作为奖励,RDTSCP 会为您提供一个核心 ID。如果您想检查核心迁移,您也可以使用 RDTSCP 作为开始时间。但如果您的 CPU 具有
constant_tsc
功能,则软件包中的所有内核都应同步其 TSC,因此在现代 x86 上通常不需要此功能。正如 @Tony 的回答指出的那样,您可以从 CPUID 获取核心 ID。
CPUID is serializing, preventing out-of-order execution of RDTSC.
These days you can safely use LFENCE instead. It's documented as serializing on the instruction stream (but not stores to memory) on Intel CPUs, and now also on AMD after their microcode update for Spectre.
https://hadibrais.wordpress.com/2018/05/14/the-significance-of-the-x86-lfence-instruction/ explains more about LFENCE.
See also https://www.intel.com/content/dam/www/public/us/en/documents/white-papers/ia-32-ia-64-benchmark-code-execution-paper.pdf for a way to use RDTSCP that keeps CPUID (or LFENCE) out of the timed region:
See also Get CPU cycle count? for more about RDTSC caveats, like constant_tsc and nonstop_tsc.
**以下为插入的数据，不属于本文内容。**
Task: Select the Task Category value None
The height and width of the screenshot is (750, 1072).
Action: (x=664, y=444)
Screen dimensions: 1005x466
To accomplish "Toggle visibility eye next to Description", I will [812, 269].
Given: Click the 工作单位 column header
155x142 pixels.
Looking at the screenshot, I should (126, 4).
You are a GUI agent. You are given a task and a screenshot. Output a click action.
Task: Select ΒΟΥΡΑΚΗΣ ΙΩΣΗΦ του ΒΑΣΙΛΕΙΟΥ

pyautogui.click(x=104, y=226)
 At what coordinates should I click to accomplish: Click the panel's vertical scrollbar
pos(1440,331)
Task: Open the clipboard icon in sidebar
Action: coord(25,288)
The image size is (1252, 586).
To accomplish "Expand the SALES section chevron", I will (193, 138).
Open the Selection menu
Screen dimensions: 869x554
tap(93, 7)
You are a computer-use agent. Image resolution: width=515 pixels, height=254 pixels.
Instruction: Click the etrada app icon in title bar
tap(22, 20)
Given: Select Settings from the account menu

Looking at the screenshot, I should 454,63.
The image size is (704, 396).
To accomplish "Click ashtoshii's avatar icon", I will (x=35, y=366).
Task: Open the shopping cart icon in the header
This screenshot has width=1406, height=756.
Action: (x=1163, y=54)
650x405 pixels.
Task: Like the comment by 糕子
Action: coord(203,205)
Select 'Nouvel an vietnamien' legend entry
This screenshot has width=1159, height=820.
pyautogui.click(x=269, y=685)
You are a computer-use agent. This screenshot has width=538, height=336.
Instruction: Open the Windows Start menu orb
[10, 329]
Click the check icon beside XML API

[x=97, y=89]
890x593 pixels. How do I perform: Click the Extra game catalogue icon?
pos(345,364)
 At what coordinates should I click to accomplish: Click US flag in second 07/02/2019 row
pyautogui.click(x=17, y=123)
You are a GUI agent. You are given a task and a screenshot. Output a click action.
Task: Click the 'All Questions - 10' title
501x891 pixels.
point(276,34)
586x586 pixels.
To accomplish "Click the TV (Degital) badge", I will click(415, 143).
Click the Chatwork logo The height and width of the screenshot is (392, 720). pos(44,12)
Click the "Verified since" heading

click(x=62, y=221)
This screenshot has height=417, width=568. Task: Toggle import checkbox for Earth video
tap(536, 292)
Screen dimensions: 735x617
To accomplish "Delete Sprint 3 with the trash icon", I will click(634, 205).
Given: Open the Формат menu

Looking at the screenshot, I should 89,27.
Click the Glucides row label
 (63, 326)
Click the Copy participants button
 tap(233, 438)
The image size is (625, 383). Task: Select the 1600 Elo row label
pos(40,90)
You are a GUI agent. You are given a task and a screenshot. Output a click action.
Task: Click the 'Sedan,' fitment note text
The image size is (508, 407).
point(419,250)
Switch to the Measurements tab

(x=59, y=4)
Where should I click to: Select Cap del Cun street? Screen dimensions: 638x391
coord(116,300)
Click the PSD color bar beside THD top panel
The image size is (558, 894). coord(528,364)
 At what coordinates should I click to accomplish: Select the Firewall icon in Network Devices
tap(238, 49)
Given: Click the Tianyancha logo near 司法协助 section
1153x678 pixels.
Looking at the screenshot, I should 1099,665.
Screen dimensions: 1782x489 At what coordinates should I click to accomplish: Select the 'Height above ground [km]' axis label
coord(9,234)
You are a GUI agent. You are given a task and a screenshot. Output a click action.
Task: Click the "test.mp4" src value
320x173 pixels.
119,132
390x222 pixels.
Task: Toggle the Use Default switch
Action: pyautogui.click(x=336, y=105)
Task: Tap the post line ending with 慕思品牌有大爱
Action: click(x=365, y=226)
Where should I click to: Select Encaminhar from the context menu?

As a bonus, RDTSCP gives you a core ID. You could use RDTSCP for the start time as well, if you want to check for core migration. But if your CPU has the
constant_tsc
features, all cores in the package should have their TSCs synced so you typically don't need this on modern x86.You could get the core ID from CPUID instead, as @Tony's answer points out.